▶ Exercise data:
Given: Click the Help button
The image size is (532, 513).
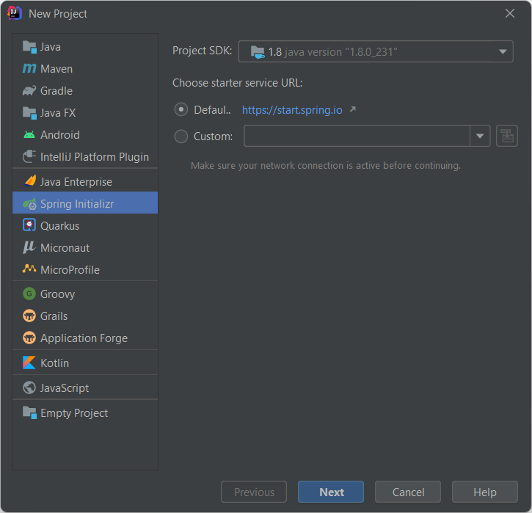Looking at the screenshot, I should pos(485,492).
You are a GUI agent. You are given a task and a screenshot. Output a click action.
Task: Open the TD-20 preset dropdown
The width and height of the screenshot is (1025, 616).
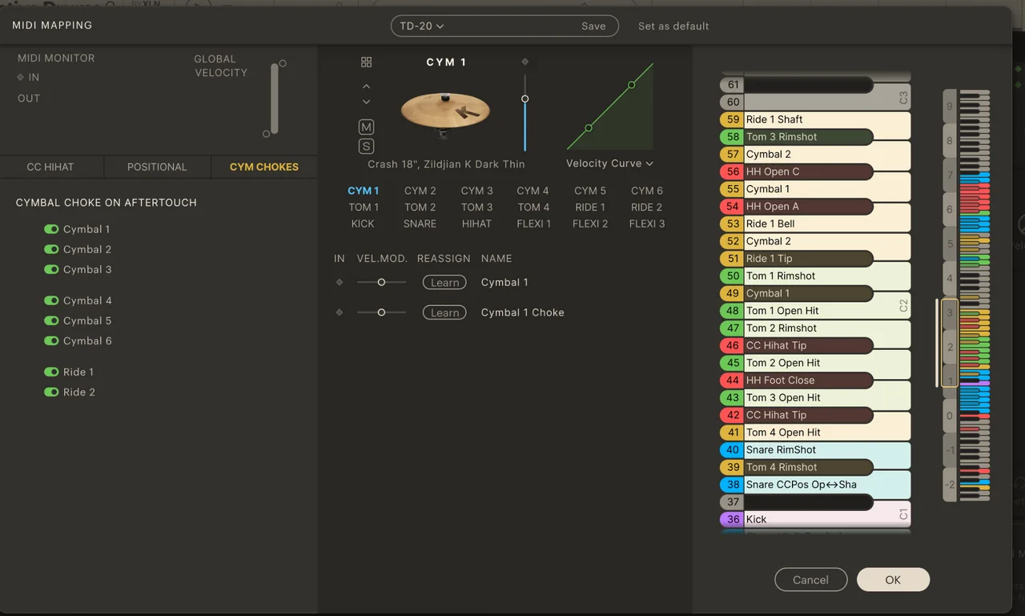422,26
...
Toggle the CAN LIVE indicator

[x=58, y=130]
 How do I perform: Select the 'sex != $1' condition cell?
...
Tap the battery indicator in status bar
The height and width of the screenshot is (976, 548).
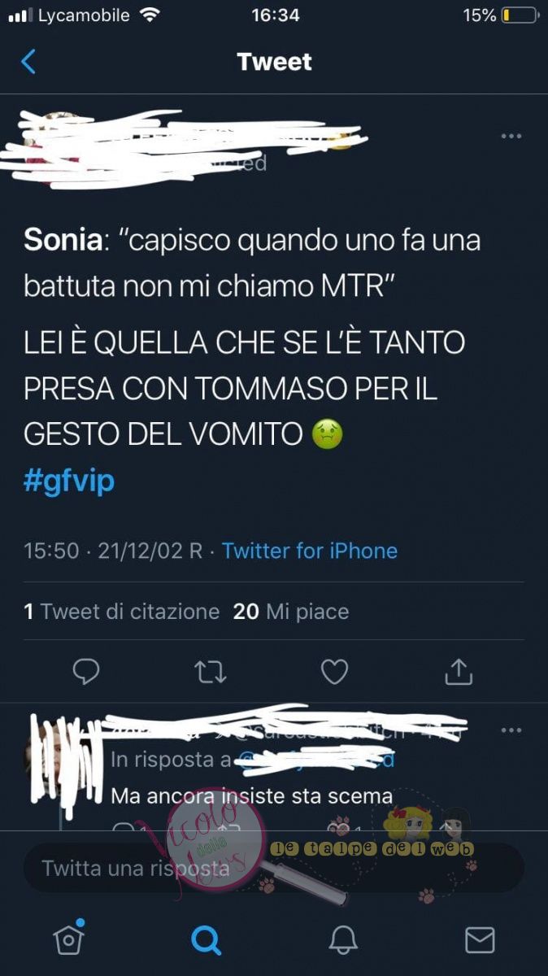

▶ What is required:
Beginning with the line containing "Tap the battery indicator in status bar" and ending with the line containing "The height and", extract those lines exactly from the listing above, and only those.

▶ Answer area:
Tap the battery indicator in status bar
The height and width of the screenshot is (976, 548).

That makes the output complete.